Sewaktu beliau pulang dari perang Hunain, orang-orang Badui desa mengikutinya dan meminta sesuatu dari Nabi Muhammad, sampai-sampai beliau berkata, “Demi Allah. Seandainya aku punya ternak sebanyak kayu-kayu kecil ini, aku bagikan semuanya kepada kalian, sehingga kalian tidak menemukan aku pelit, penakut, dan pembohong.” (H.R. al-Baghawi)
Nabi Muhammad tidak cepat marah dan memaklumi orang yang berbuat salah karena tidak tahu atau lupa. Abu Hurairah meriwayatkan bahwa suatu hari orang Badui desa datang ke masjid dan pipis di dalamnya. Orang-orang yang melihatnya marah dan berhambur mau memukulnya, tetapi dicegah oleh Rasulullah yang bersabda, “Biarkan dia, dan siramlah air bekas pipisnya. Kita diutus bukan untuk memberatkan tapi untuk mempermudah.” Inilah contoh dari sifat rifq.

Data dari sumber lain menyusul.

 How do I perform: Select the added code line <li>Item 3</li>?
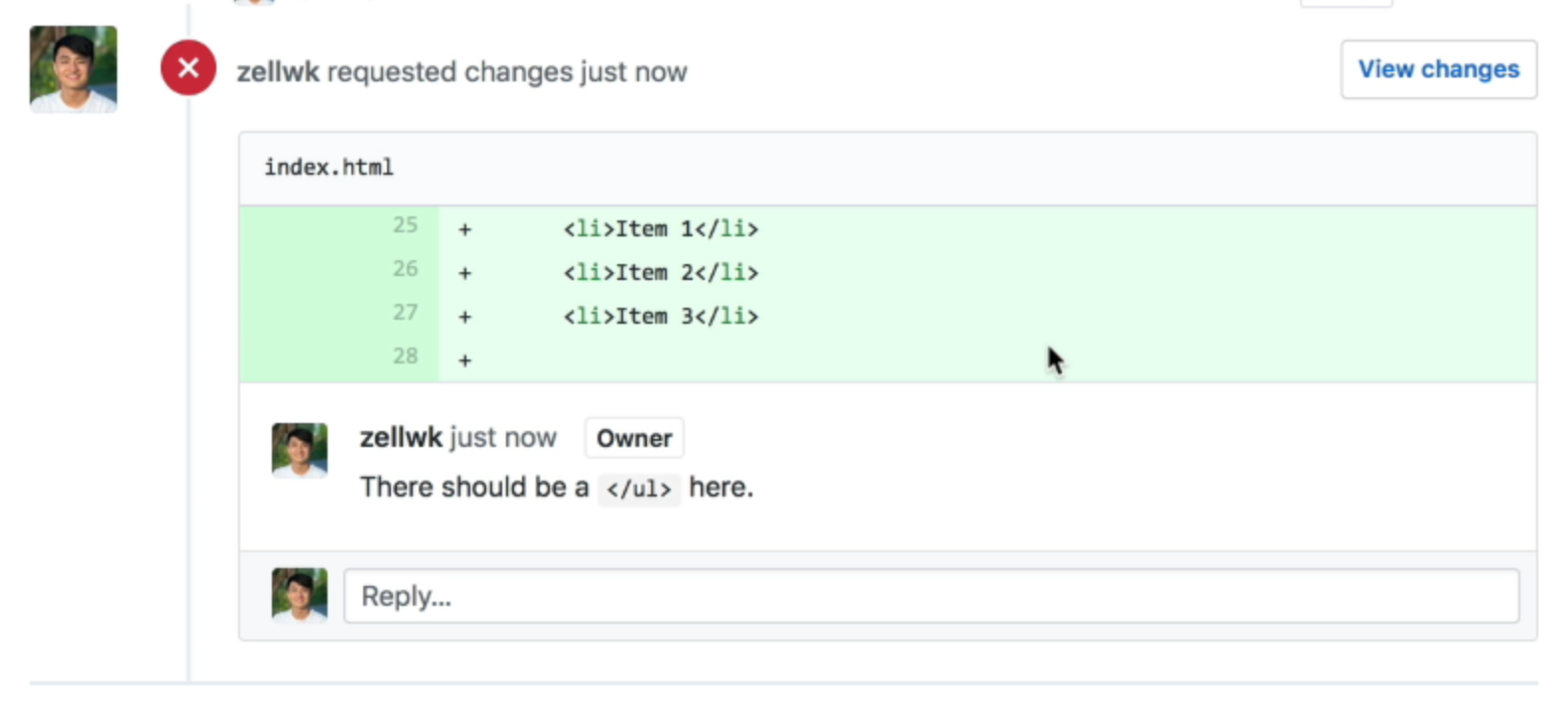point(661,316)
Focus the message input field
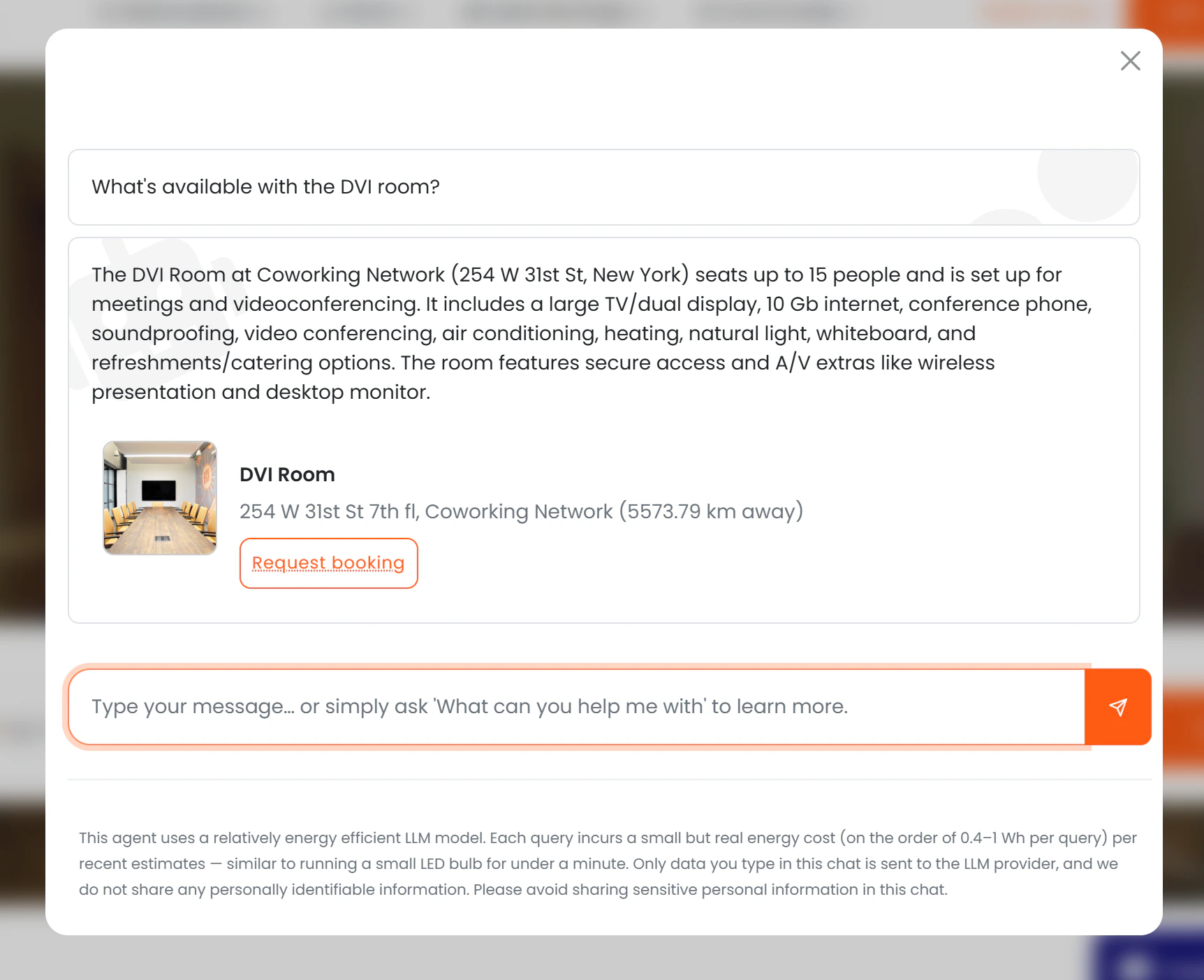This screenshot has height=980, width=1204. (x=489, y=706)
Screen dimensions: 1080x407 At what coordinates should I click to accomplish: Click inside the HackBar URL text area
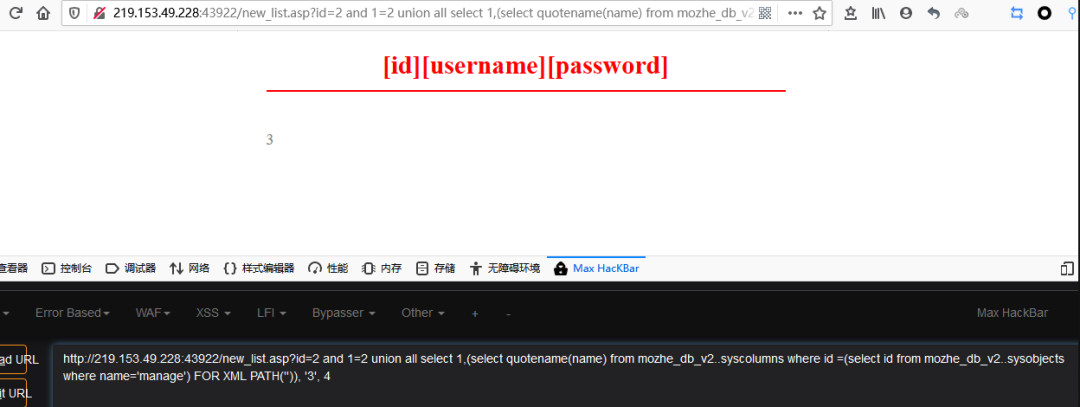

Kesabaran Nabi Muhammad dalam berjihad dan berdakwah sudah teruji dengan baik. Kita patut mencontoh beliau untuk sabar tidak dalam kepentingan pribadi. Aisyah meriwayatkan bahwa Rasulullah shalallahu ‘alaihi wassalam bersabda, “Dia berkata, ‘Apakah ada saat bagimu yang lebih keras dari Perang Uhud?’ Aku menjawab, ‘Ada. Yaitu permusuhan kaummu (Quraisy) di Aqabah.’ Ketika kutawarkan diriku pada Ibnu Abdi Jalail bin Abdi Kilal, ia tidak menerima diriku. Lalu aku pergi dalam keadaan sedih, lalu aku melihat di atas awan, Jibril memanggilku, ‘Sesungguhnya Allah mendengar apa yang dikatakan kaummu kepadamu. Dan apa yang telah mereka lakukan terhadapmu. Aku diutus kepadamu untuk memerintahkan malaikat penjaga gunung untuk patuh pada perintahmu. Lalu malaikat penjaga gunung itu mengucap salam kepadaku dan berkata, ‘Wahai Muhammad. Allah telah mendengar apa yang dikatakan oleh kaummu kepadamu. Aku ditugaskan oleh Allah untuk memenuhi perintahmu. Kalau engkau suka, dua gunung ini akan kubalikkan dan kukubur mereka.’” Namun, Rasulullah menjawab, “Jangan. Aku hanya berharap semoga di antara anak cucu mereka ada yang mau menyembah Allah dan tidak menyekutukan-Nya.’” (Muttafaq ‘alaih)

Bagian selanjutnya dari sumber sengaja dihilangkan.